**AIM OF THE EXERCISE**
Across the whole listing, filter for the string "About" and copy every line that has it.

**TASK INPUTS**
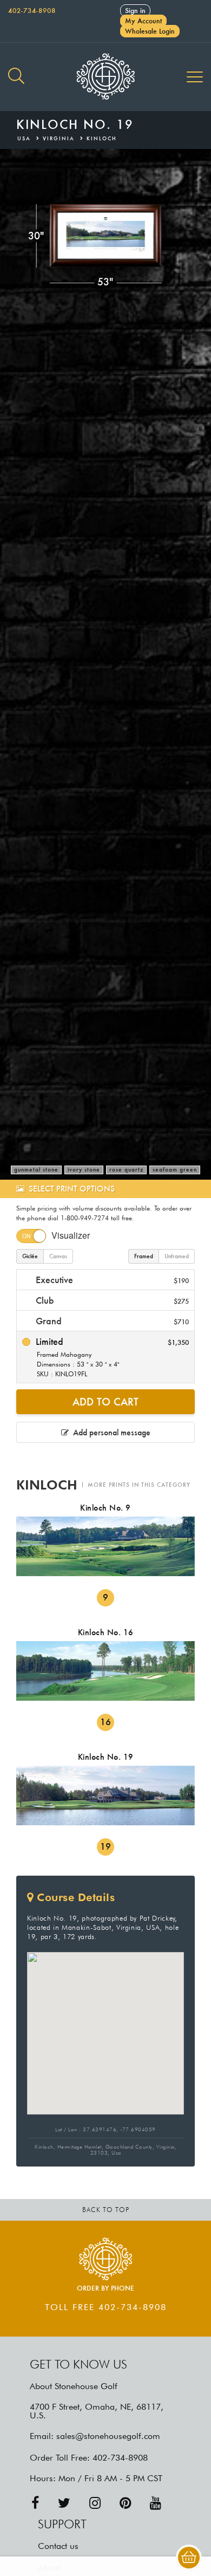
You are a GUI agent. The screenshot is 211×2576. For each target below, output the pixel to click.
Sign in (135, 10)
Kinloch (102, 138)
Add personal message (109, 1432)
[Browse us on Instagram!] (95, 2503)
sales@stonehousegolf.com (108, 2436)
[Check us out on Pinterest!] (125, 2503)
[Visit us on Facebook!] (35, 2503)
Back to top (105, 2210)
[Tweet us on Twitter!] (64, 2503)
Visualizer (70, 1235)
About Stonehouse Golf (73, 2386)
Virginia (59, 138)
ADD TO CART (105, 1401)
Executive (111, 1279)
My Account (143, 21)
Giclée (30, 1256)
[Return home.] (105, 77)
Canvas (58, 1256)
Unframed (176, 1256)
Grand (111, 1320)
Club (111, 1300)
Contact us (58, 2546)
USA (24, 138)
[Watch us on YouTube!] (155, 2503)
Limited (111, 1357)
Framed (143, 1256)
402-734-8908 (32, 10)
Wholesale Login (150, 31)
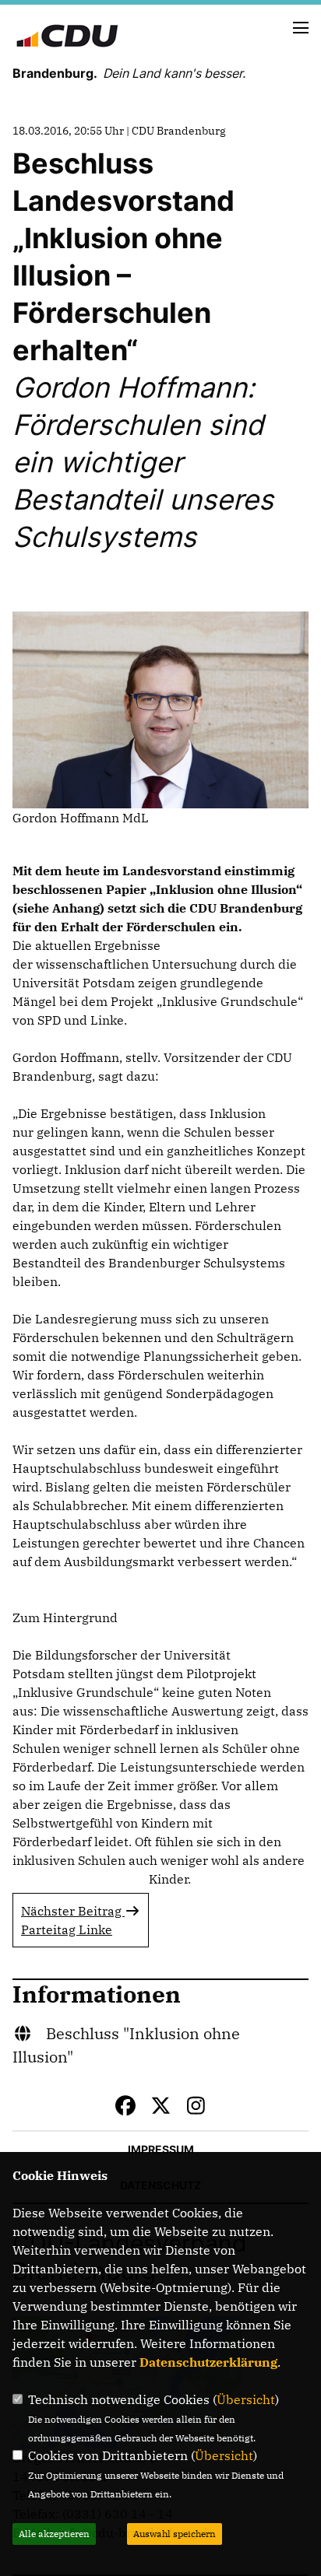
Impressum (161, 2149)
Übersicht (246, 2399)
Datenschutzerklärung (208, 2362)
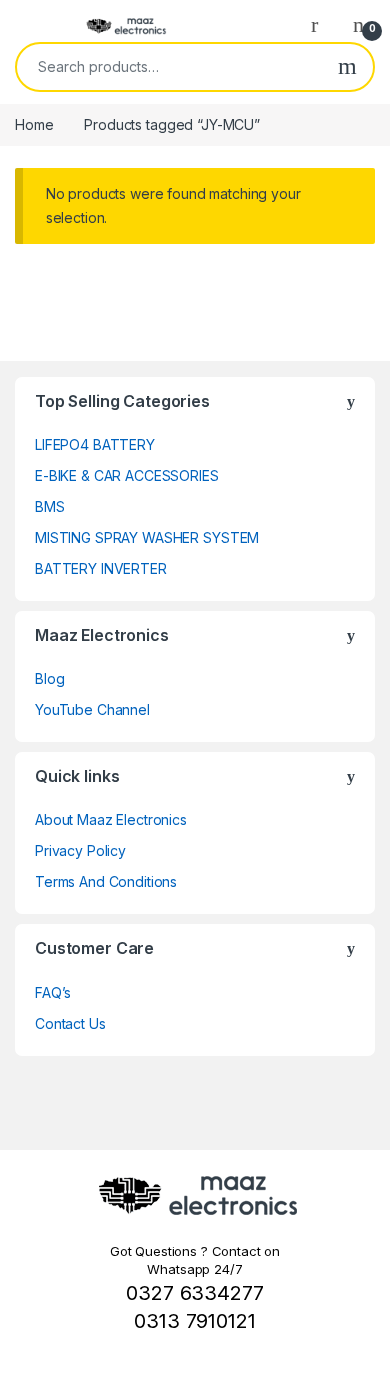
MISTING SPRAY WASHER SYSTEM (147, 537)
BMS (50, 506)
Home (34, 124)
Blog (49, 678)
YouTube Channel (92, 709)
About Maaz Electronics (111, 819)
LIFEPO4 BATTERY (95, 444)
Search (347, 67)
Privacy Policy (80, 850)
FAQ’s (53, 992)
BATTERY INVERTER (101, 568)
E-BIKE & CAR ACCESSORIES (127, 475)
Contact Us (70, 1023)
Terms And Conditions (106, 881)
...
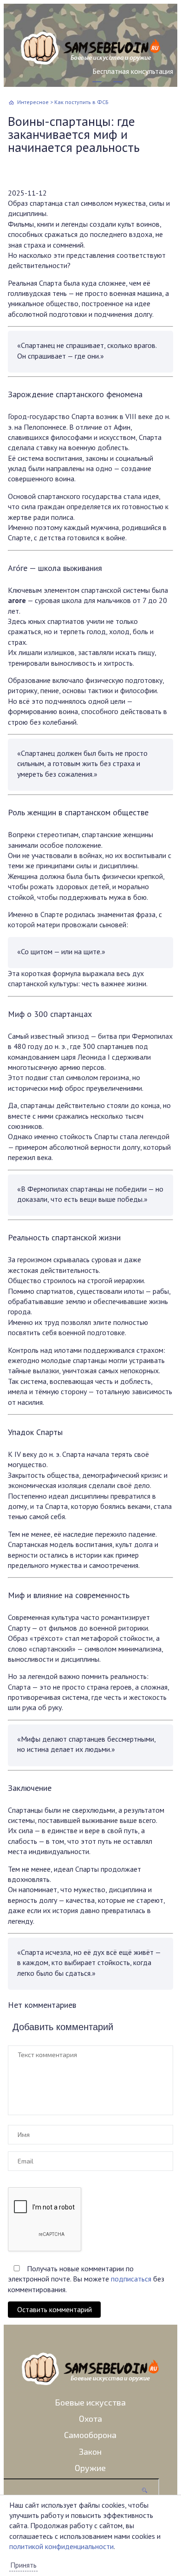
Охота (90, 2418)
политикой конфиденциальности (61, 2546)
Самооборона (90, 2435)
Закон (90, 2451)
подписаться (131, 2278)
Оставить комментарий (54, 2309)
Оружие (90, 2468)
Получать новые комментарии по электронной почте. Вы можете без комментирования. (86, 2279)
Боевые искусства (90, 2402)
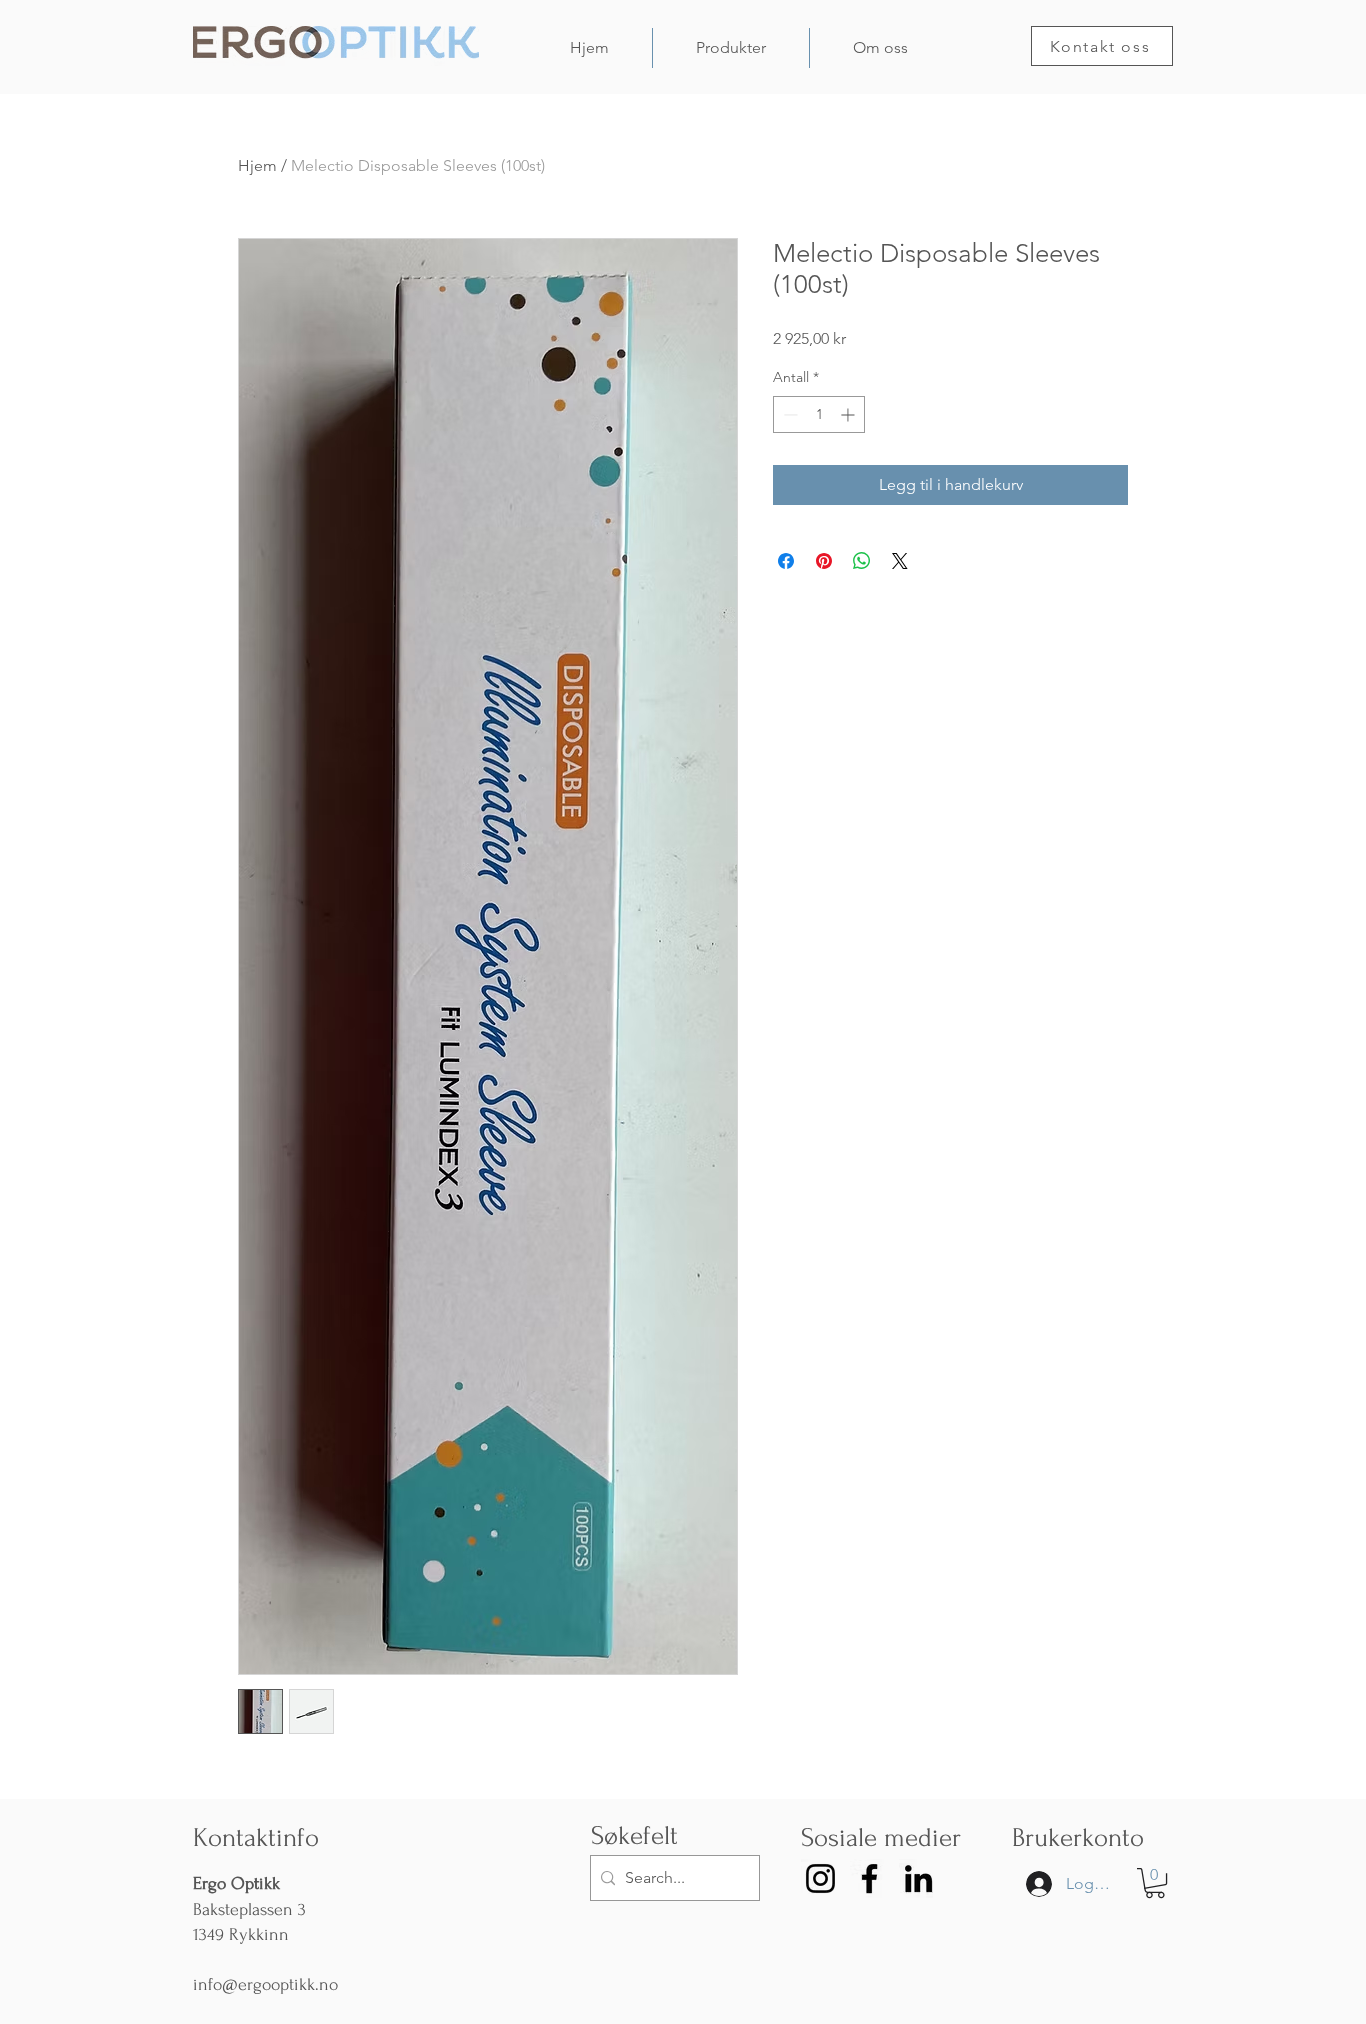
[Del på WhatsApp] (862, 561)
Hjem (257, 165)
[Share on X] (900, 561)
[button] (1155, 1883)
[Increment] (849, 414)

**EXERCISE ANSWER**
About Stonehouse Golf (73, 2386)
About Maaz Electronics (111, 819)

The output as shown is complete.